EXERCISE REQUIREMENTS
Beginning at the line that contains "Click the Brightness value 100" and finishing at the line that contains "You are a computer-use", output the data below exactly. Include both end lines and no pictures.

DATA PROVIDED
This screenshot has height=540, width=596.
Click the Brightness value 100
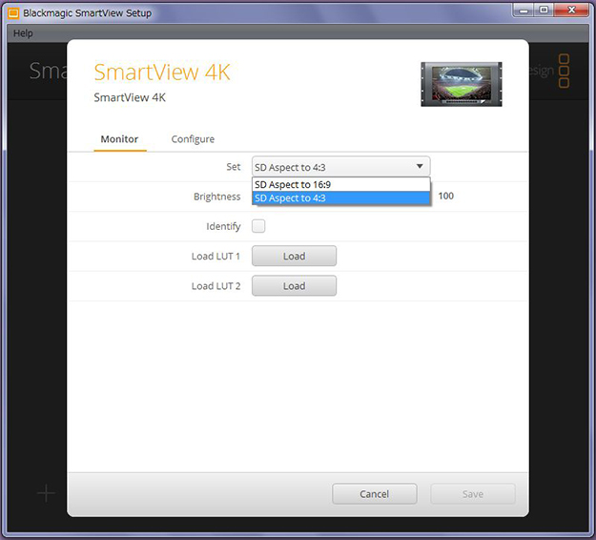(x=446, y=196)
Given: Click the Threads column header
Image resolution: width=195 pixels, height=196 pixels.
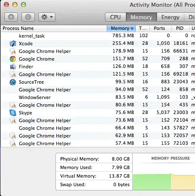Looking at the screenshot, I should [143, 28].
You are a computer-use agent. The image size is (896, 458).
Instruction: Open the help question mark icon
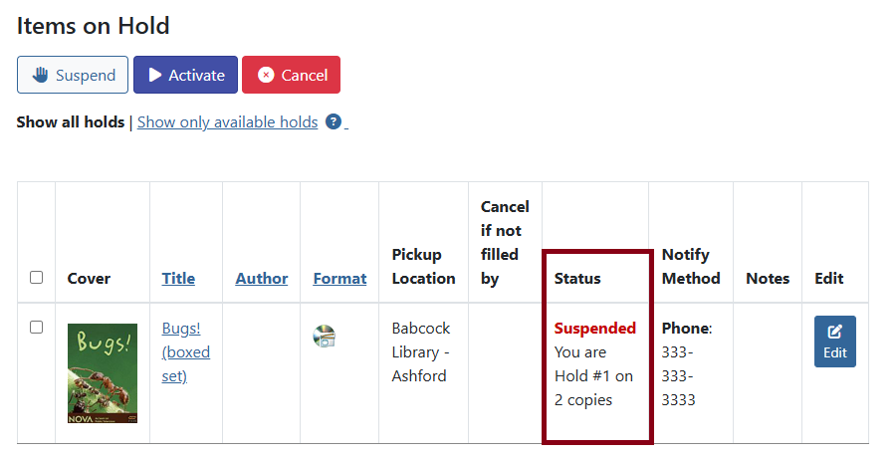(x=334, y=122)
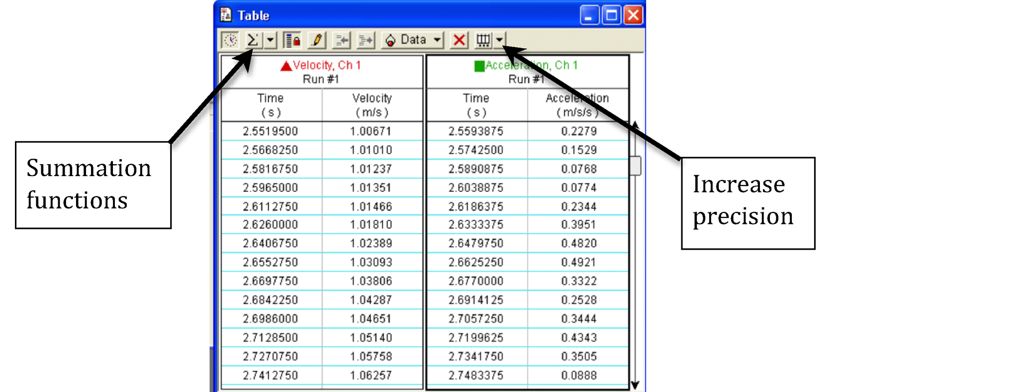Screen dimensions: 1036x392
Task: Click the insert row left-arrow icon
Action: tap(341, 40)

OUTPUT BELOW
Click the Brightness value 100
(x=446, y=196)
Given: Click the Threads column header
Image resolution: width=195 pixels, height=196 pixels.
Looking at the screenshot, I should [143, 28].
You are a computer-use agent. The image size is (896, 458).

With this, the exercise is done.